++++ EXTRACTED RECORDS ++++

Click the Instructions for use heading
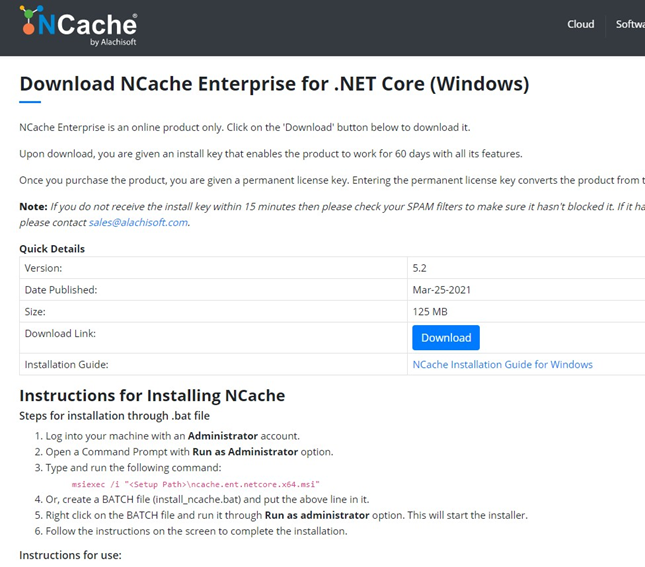 pyautogui.click(x=70, y=554)
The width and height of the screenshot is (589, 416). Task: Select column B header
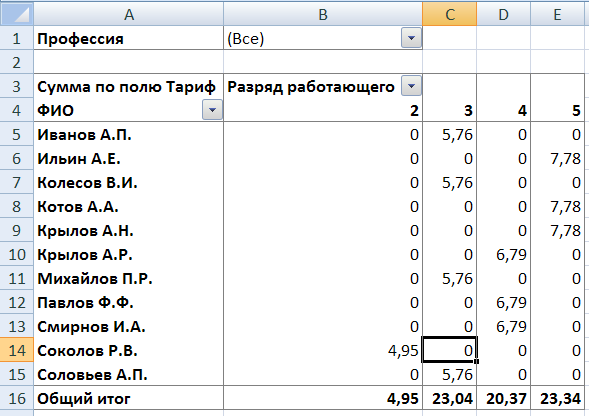[x=323, y=14]

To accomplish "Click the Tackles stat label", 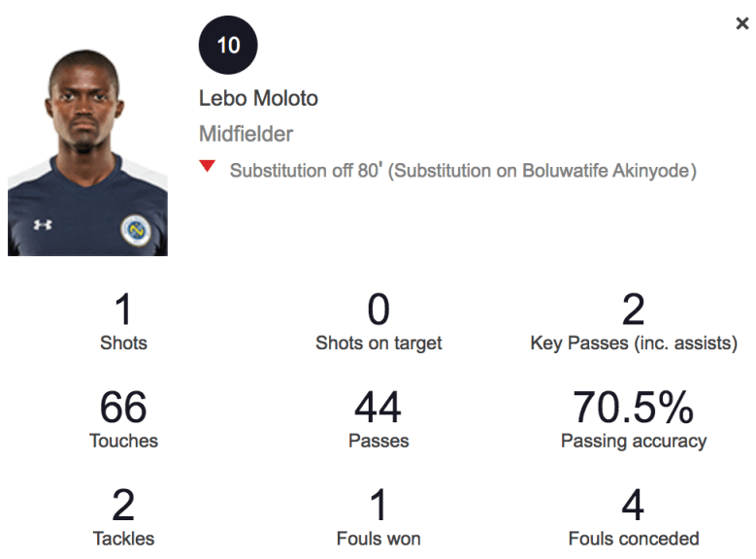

++++

TASK DETAILS » The required answer is the lines from the one that contains "The width and" through the last line of the records, restated word for word, with every picture dropped.

ANSWER BOX »
The width and height of the screenshot is (589, 416). Task: Select column B header
[x=323, y=14]

To accomplish "Click the Tackles stat label", 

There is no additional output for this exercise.